-- START OF Text passage --

Permutation & Combination - Intermediate-Advanced Level: core concepts INTERMEDIATE-ADVANCED

This fundamentals focus worksheet contains 20 intermediate-advanced-level permutation & combination problems. Worksheet 21 of 30 focuses on core concepts. Practice aptitude training, reasoning skills, logical ability with our step-by-step solutions. Difficulty: advanced concepts with increasing complexity. Recommended for advanced developing learners.

📝 Worksheet 21 of 30 • 20 questions • ⏱️ Estimated time: 20 minutes • 🎯 Intermediate-advanced level

What you'll learn in this worksheet:
Your progress through Permutation & Combination
Worksheet 21 of 30 (70% complete)

Question 1

There are 11 points in a plane, of which 3 are collinear. How many triangles can be formed by joining these points?
Step-by-Step Solution:

Concept: Geometrical combination with constraint. Three collinear points cannot form a triangle.

Strategy: Use complementary counting:
Total valid triangles = All possible triangles - Invalid triangles

Given:
- Total points: 11
- Collinear points: 3

Triangle Formation Rule: We need exactly 3 non-collinear points to form a triangle.

Step 1 - Calculate Total Possible Selections:
Selecting any 3 points from 11 points: C(11,3)
C(11,3) = 11! / [3! × 8!] = 165

Step 2 - Calculate Invalid Triangles:
3 collinear points don't form a triangle.
Selecting 3 points from 3 collinear points: C(3,3)
C(3,3) = 3! / [3! × 0!] = 1

Step 3 - Apply Complementary Counting:
Valid triangles = Total selections - Invalid selections
= 165 - 1
= 164

Key Technique: Complementary counting is often easier than direct counting when dealing with restrictions.

Verification: Answer should be less than C(11,3) = 165 since we have a constraint.

-- END OF Text passage --
-- START OF Information supplied --

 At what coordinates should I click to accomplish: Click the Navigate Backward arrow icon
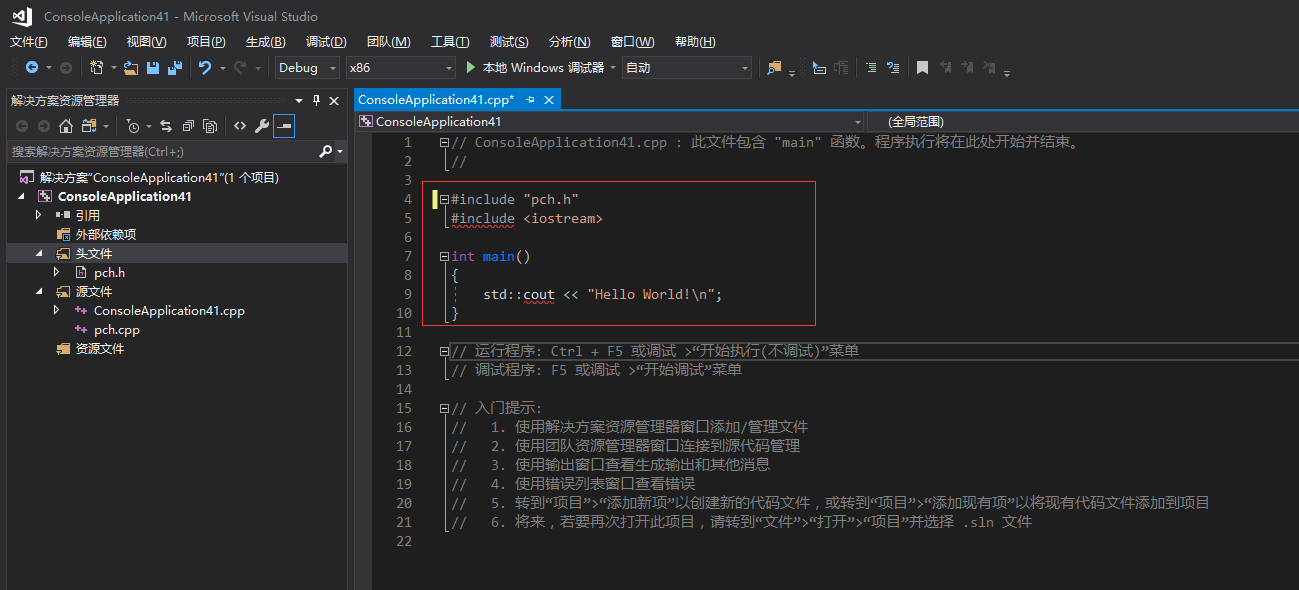pyautogui.click(x=30, y=67)
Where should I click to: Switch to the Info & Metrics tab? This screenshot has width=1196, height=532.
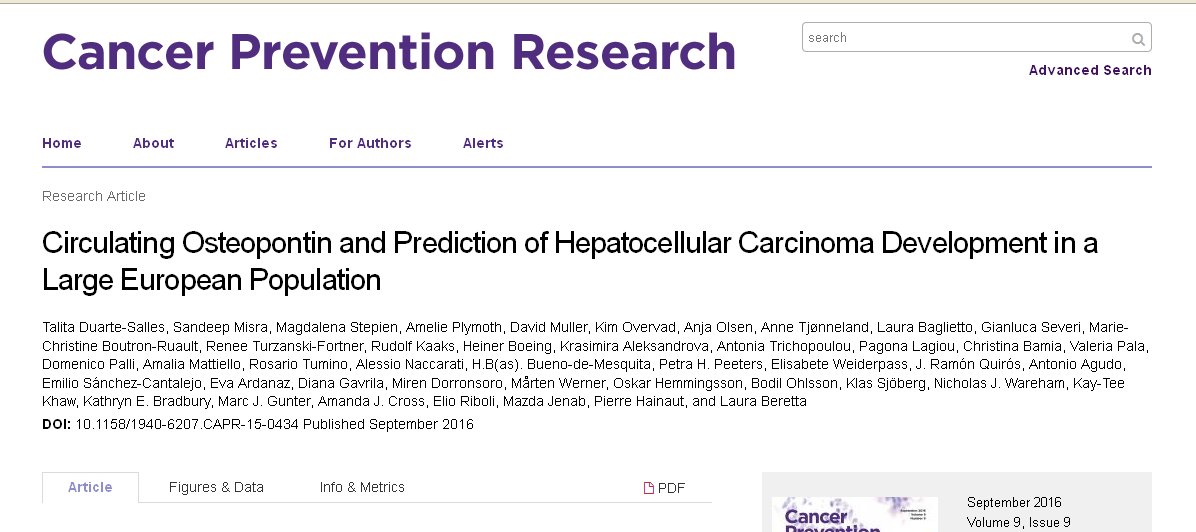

-- END OF Information supplied --

Parts of the exercise:
- a) Using the permutation and combination worksheet, decide whether each statement agrees with it. Answer yes or no for each, and quote the words of the worksheet that settle it.
(i) The worksheet contains 20 problems.
(ii) The estimated time for the worksheet is 30 minutes.
(iii) Question 1 ends with 164 valid triangles.
- b) Answer these questions from the permutation and combination worksheet, one per line:
(i) Which worksheet number is this, and out of how many?
(ii) In Question 1, how many of the points are collinear?
(iii) What does C(11,3) equal?

Response list:
- a)
(i) Yes: "This fundamentals focus worksheet contains 20 intermediate-advanced-level permutation & combination problems."
(ii) No: "Estimated time: 20 minutes"
(iii) Yes: "= 164"

- b)
(i) Worksheet 21 of 30
(ii) 3
(iii) 165